POST-GIG EDIT – Before I went out this evening, I wrote: “Can’t remember the last time I was this excited about a gig.”
… and …
“I’m particularly looking forward to this song”:
Now that I’m home again, I’m absolutely buzzing, and Pauper’s Dough wasn’t even the highlight! Whilst the concert wasn’t at all what I was expecting, it has turned into one of my undoubted highlights of the year. From managing to park just round the corner from the venue, through finding it’s a place that let’s you take a drink into the auditorium, to getting a single seat between two couples on the front row, my evening just got better and better. Hang on, I’m getting ahead of myself, but pffft, you’ll just have to forgive me for that!
Call me daft, but after reading Alex Petridis’ review in The Grauniad, and exchanging a couple of messages with friends, I was expecting to watch the From Scotland With Love film tonight, except with King Creosote playing the music live along to it. However, as soon as I got inside the Howard Assembly Rooms in Leeds, and there was no screen erected, that obviously wasn’t going to be the case.
First things first, support act Charlie Cunningham. An impressive guitarist – listen HERE – and one with a neat turn of phrase as a lyricist too. Debut EP out next month, folks, I suggest you look out for it. He left to warm applause, but his evening wasn’t over.
Tonight’s King Creosote line-up comprised Kenny for voice, guitar and accordion, “Captain Geeko The Dead Aviator” on (African) drum and occasional guitar, and “Pete-Harvey-Aged-11” on cello. The first few songs were exactly what I expected, namely Something To Believe In, Cargill and Largs. With no film to keep time to, Kenny was able to get into full-on chatty mode between songs, which was much appreciated by all, and particularly funny ahead of Miserable Strangers. But then they caught me out: Pauper’s Dough came up next, so I wasn’t ready with phone on video mode. Oh well. You’ll just have to take my word for how good it was, albeit lacking in backing voices to create the crescendo of the studio version. Even here, Kenny was pushing my emotional buttons, by changing the studio version’s “I want better for my boy” to “I want better for my girls”.
Once we’d got the selection of songs from FSWL out of the way, we could get into the back catalogue. Amongst others, Leslie (a request following a session at Jumbo Records earlier in the day. Kenny: “We’ll play you one of the two you asked for.”), 678, The Anne Frank Break and potential new DsD fave On Esther’s Planet (why don’t I know this song? It’s ace!) were all well introduced, well played and well received.

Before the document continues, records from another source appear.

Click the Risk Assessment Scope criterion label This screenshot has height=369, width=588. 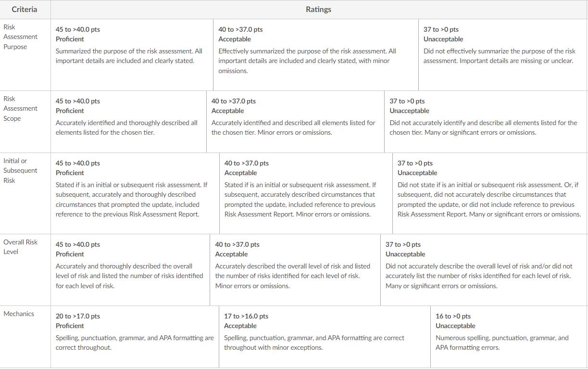click(x=20, y=108)
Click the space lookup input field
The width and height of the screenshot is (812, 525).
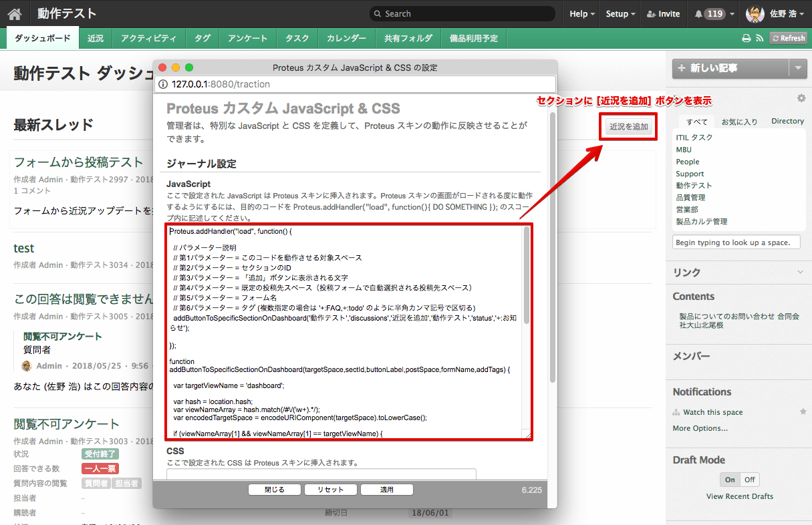coord(736,242)
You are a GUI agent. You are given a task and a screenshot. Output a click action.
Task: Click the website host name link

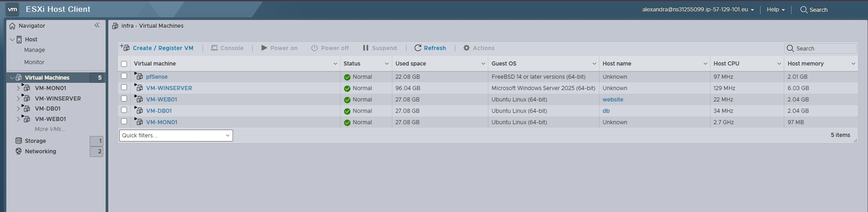(x=613, y=100)

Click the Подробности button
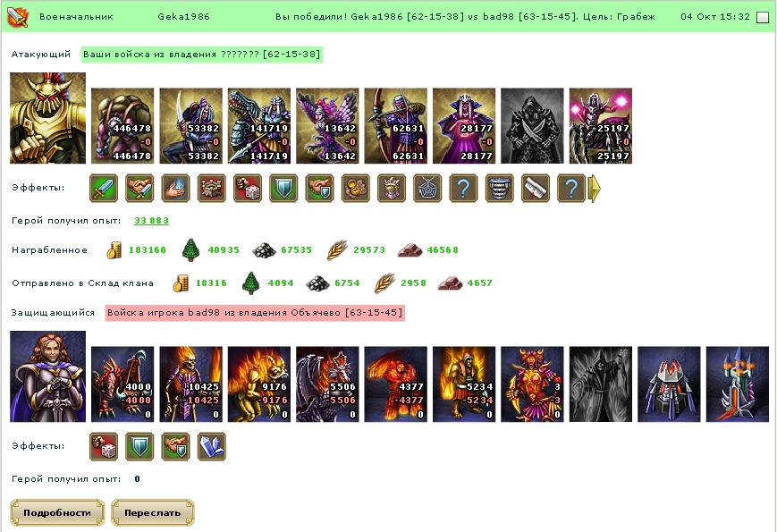57,512
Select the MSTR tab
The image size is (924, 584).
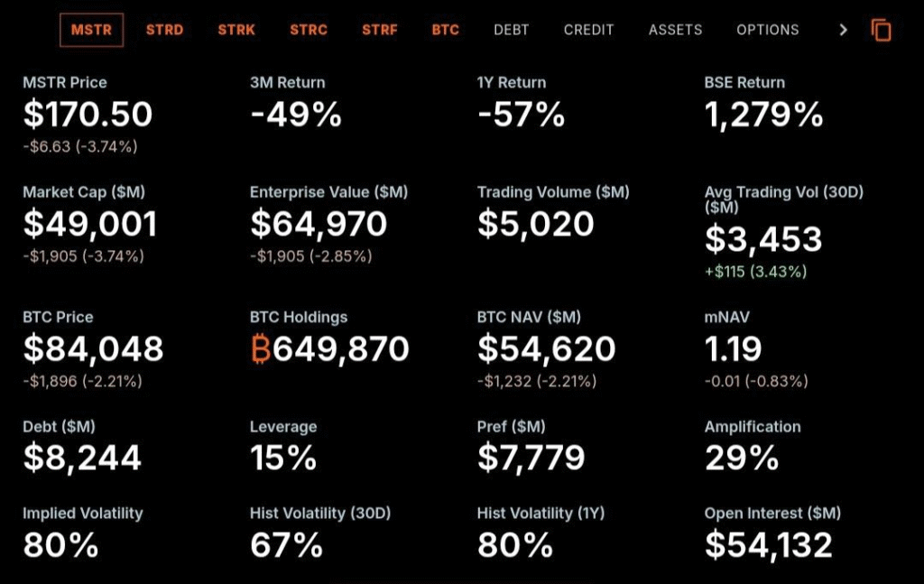91,30

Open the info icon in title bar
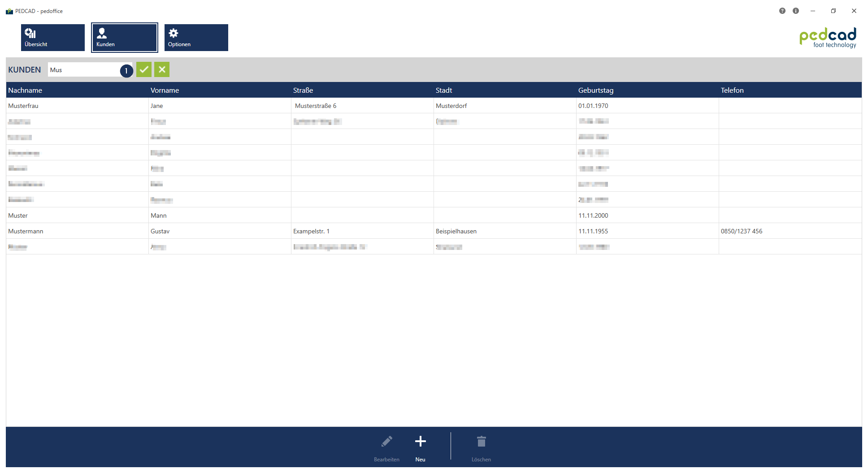(796, 11)
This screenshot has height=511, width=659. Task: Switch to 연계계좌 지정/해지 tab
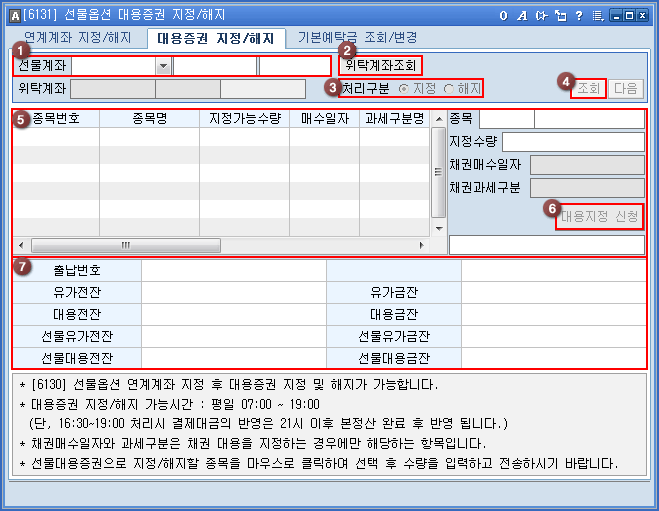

Late on, Kenny expanded the band to a four-piece by getting Charlie Cunningham back on stage, and gained brownie points from this reviewer by eschewing the drawn-out, clichéd shenanigans around calling for an encore. So we got straight into Bats In The Attic (actually a rare mis-step in the evening – I thought I spied a little evidence of having-to-go-through-the-motions here) and Not One Bit Ashamed, which pleased the aforementioned Jumbo attendee no end – this was request 2 of 2.
But then, all of a sudden, the evening was over. 85 minutes gone in a flash.
At this point, as I’m leaving, this was going to be an 8/10 score gig. But then I turned and went back into the auditorium to see what was on “the merch stall” Kenny had plugged earlier. When I saw that Pete was manning the desk, and Kenny was chatting with whoever wanted him, I dived in. Knowing I was going to write this review, I asked if there was a written setlist I could scrounge as a crib sheet. When Pete said ‘No’, I found myself mumbling an apology, along the lines of “Oh well, not to worry, you played a lot of my favourites anyway.” As Kenny signed my new CD copy of That Might Well Be It, Darling, I added “In fact, about the only one of my favourites you didn’t play was … And The Racket They Made, which probably doesn’t lend itself to being played live.” Kenny looked at me, grinned, and beckoned me to follow him. He got Captain Geeko to unpack the guitar, sat me down next to him on the edge of the stage, AND PLAYED IT JUST FOR ME!
I could have cried, folks. The song means an awful lot to me anyway, has done for years, and everyone I know knows it. Add the missing 2 to that 8/10 gig score immediately! I did walk back to my car and drove home, but quite frankly I could’ve flown back here unaided, I was THAT high!!!
Thank you Kenny, very VERY much indeed. Hope to see you again soon, maybe at Halifax Minster next time, eh?
Now … have I come down from the clouds enough to go to bed yet?